Individuals with fewer than 12 years of education were underrepresented in our dataset, so we cannot exclude the possibility that benefit differently from MBPs. Our sample reflects the wider situation: the average rates of educational attainment for the individuals in MBSR and MBCT trials tend to be greater than the average for the US population83,84. Individuals with low educational attainment may not have equal access to MBPs. This could happen at least in part because of the aforementioned offering of MBPs by universities and workplaces, granting those enrolled in higher-degree programs and working for well-resourced employers access to MBPs while leaving the wider public with limited access. MBPs available to the wider public may be less common than MBPs behind the paywall of being enrolled in higher-degree programs or employed by well-resourced employers. Our results warrant efforts to adapt and thoroughly evaluate MBPs for wider audiences.

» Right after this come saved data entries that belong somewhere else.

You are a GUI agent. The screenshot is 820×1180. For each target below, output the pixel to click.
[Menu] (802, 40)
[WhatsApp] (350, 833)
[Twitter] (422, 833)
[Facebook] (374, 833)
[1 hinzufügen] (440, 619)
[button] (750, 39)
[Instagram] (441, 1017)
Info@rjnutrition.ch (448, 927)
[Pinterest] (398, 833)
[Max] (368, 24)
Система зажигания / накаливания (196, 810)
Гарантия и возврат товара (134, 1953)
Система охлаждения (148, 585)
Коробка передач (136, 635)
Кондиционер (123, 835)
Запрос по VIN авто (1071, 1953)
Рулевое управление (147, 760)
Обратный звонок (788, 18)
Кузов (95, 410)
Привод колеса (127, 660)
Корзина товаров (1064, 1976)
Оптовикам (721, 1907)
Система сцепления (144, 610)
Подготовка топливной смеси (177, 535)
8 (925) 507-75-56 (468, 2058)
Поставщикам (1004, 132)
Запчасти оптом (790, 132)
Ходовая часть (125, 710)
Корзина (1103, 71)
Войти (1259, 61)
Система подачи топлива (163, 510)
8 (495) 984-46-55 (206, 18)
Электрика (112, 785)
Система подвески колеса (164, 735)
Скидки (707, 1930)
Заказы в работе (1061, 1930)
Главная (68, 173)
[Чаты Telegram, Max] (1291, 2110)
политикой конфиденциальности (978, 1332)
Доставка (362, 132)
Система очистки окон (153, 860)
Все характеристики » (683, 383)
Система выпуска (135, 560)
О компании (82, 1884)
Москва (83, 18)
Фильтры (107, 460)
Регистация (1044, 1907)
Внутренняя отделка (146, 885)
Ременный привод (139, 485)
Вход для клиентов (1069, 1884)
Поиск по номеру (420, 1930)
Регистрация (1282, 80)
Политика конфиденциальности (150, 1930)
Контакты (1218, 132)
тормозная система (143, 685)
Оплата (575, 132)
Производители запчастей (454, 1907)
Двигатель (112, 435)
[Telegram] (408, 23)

Our IPD has a good age range among adults, although those above 70 years old were underrepresented, so our findings cannot reliably extend to them. Men were underrepresented, making up 29% of the participants, which reflects other MBP trials very precisely83,84. Given that we found MBPs to be effective among men, more research is needed to identify barriers to access or engagement among men. Factors such as the gender of teachers and peers may contribute to engagement; in the case of MBPs within trials, the attractiveness of the control condition (for example, physical exercise) or researchers’ characteristics may play roles.

A key limitation of IPD meta-analyses is that the effect modifiers that can be assessed are limited to those that the existing trials measured. Other effect modifiers may be at play, such as participant expectations and beliefs, group and setting dynamics, and personality and cognitive factors28. Socio-economic and cultural factors may also be key. Although our country spread was good, low- and middle-income countries are underrepresented, and low- and middle-income populations within countries may be underrepresented too. Future qualitative research could identify and prioritize the most promising potential effect modifiers85.

In order to reduce the likelihood of spurious effect modification results, we had to limit our analyses to a handful of potential effect modifiers, and we could not assess any nuances within these (for example, different dimensions of baseline psychological distress). Also, our assessed effect modifiers may have shown significant results with more trials included. We hope that these limitations are addressed in future IPD meta-analyses as trials in the field continue to accumulate.

Confidence in the results

This IPD meta-analysis was preceded by a comprehensive systematic review, the methods were prespecified, and various risks of bias were mitigated. These aspects increased the robustness of our results86. We were able to obtain IPD for 96% of the eligible participants, over the 90% mark, which is seen as a reliable indicator of low risk of selection bias86,87. In line with recent work88, results were robust to sensitivity analyses including AD for the two eligible trials from which we could not obtain IPD.

Confidence in the IPD meta-analysis intervention effect primary outcome result is high according to the GRADE assessment, meaning that further research is unlikely to change this result. The assessment is markedly higher than that of our AD meta-analysis20. Several aspects explain this difference. In contrast to the AD meta-analysis, the trials included in the IPD meta-analysis passed an a priori quality threshold. Limiting inclusion to those trials with higher quality can make a meta-analysis more robust87. Many of our AD meta-analysis results were sensitive to trial quality, which encouraged us to limit our IPD meta-analysis. We acknowledge, however, that the revised Cochrane Risk-of-Bias tool (RoB 2) has not been validated as a scale, so we could not use validated cut-off points for selecting trials and risk-of-bias domains may not be interchangeable89. All trials’ risk of bias was reduced further by using IPD.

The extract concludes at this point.